» **Short task**
Please copy the following lines word for word, keeping every character and the line breaks as they are.

» **Records for the exercise**
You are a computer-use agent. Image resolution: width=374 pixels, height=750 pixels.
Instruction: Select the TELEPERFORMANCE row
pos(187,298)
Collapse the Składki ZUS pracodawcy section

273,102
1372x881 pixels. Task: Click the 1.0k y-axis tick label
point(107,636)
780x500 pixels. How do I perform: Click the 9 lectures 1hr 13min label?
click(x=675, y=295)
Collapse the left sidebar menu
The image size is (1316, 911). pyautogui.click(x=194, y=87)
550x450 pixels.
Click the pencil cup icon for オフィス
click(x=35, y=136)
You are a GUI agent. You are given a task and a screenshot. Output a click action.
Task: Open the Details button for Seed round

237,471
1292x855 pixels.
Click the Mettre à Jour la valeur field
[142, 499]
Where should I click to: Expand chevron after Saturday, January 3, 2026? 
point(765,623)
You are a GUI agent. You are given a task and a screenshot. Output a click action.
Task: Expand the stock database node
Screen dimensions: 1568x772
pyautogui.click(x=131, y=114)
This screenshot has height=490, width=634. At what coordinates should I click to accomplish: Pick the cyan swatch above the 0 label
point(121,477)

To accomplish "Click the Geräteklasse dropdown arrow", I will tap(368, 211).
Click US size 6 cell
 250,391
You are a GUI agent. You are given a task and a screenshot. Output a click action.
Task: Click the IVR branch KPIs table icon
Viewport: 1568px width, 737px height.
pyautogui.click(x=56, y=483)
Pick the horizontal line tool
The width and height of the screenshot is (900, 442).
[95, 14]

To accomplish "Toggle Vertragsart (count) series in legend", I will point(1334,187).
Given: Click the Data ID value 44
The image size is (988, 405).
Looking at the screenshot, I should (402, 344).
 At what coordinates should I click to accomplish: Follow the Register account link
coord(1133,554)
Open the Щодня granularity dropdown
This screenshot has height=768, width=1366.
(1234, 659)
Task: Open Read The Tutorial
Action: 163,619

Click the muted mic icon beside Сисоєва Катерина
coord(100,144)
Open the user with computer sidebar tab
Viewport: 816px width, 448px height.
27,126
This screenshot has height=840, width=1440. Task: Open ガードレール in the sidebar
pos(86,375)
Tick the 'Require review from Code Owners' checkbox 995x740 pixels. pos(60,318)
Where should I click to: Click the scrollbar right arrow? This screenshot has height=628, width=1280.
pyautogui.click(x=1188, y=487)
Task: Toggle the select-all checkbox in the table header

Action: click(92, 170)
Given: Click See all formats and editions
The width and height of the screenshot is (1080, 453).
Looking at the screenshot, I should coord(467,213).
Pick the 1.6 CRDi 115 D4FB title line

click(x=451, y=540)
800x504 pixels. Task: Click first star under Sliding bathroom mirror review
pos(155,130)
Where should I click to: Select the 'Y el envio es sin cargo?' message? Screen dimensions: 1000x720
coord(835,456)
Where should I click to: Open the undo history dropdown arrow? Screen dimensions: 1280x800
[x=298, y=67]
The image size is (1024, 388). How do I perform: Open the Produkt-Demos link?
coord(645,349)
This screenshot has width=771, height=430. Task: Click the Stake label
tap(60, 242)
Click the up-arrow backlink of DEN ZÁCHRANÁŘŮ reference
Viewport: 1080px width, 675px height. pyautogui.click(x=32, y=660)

» **Reply to the task**
You are a computer-use agent. Image resolution: width=374 pixels, height=750 pixels.
Instruction: Select the TELEPERFORMANCE row
pos(187,298)
Collapse the Składki ZUS pracodawcy section

273,102
1372x881 pixels. Task: Click the 1.0k y-axis tick label
point(107,636)
780x500 pixels. How do I perform: Click the 9 lectures 1hr 13min label?
click(x=675, y=295)
Collapse the left sidebar menu
The image size is (1316, 911). pyautogui.click(x=194, y=87)
550x450 pixels.
Click the pencil cup icon for オフィス
click(x=35, y=136)
You are a GUI agent. You are given a task and a screenshot. Output a click action.
Task: Open the Details button for Seed round

237,471
1292x855 pixels.
Click the Mettre à Jour la valeur field
[142, 499]
Where should I click to: Expand chevron after Saturday, January 3, 2026? 
point(765,623)
You are a GUI agent. You are given a task and a screenshot. Output a click action.
Task: Expand the stock database node
Screen dimensions: 1568x772
pyautogui.click(x=131, y=114)
This screenshot has height=490, width=634. At what coordinates should I click to accomplish: Pick the cyan swatch above the 0 label
point(121,477)

To accomplish "Click the Geräteklasse dropdown arrow", I will tap(368, 211).
Click US size 6 cell
 250,391
You are a GUI agent. You are given a task and a screenshot. Output a click action.
Task: Click the IVR branch KPIs table icon
Viewport: 1568px width, 737px height.
pyautogui.click(x=56, y=483)
Pick the horizontal line tool
The width and height of the screenshot is (900, 442).
[95, 14]

To accomplish "Toggle Vertragsart (count) series in legend", I will point(1334,187).
Given: Click the Data ID value 44
The image size is (988, 405).
Looking at the screenshot, I should (402, 344).
 At what coordinates should I click to accomplish: Follow the Register account link
coord(1133,554)
Open the Щодня granularity dropdown
This screenshot has height=768, width=1366.
(1234, 659)
Task: Open Read The Tutorial
Action: 163,619

Click the muted mic icon beside Сисоєва Катерина
coord(100,144)
Open the user with computer sidebar tab
Viewport: 816px width, 448px height.
27,126
This screenshot has height=840, width=1440. Task: Open ガードレール in the sidebar
pos(86,375)
Tick the 'Require review from Code Owners' checkbox 995x740 pixels. pos(60,318)
Where should I click to: Click the scrollbar right arrow? This screenshot has height=628, width=1280.
pyautogui.click(x=1188, y=487)
Task: Toggle the select-all checkbox in the table header

Action: click(92, 170)
Given: Click See all formats and editions
The width and height of the screenshot is (1080, 453).
Looking at the screenshot, I should coord(467,213).
Pick the 1.6 CRDi 115 D4FB title line

click(x=451, y=540)
800x504 pixels. Task: Click first star under Sliding bathroom mirror review
pos(155,130)
Where should I click to: Select the 'Y el envio es sin cargo?' message? Screen dimensions: 1000x720
coord(835,456)
Where should I click to: Open the undo history dropdown arrow? Screen dimensions: 1280x800
[x=298, y=67]
The image size is (1024, 388). How do I perform: Open the Produkt-Demos link?
coord(645,349)
This screenshot has width=771, height=430. Task: Click the Stake label
tap(60, 242)
Click the up-arrow backlink of DEN ZÁCHRANÁŘŮ reference
Viewport: 1080px width, 675px height. pyautogui.click(x=32, y=660)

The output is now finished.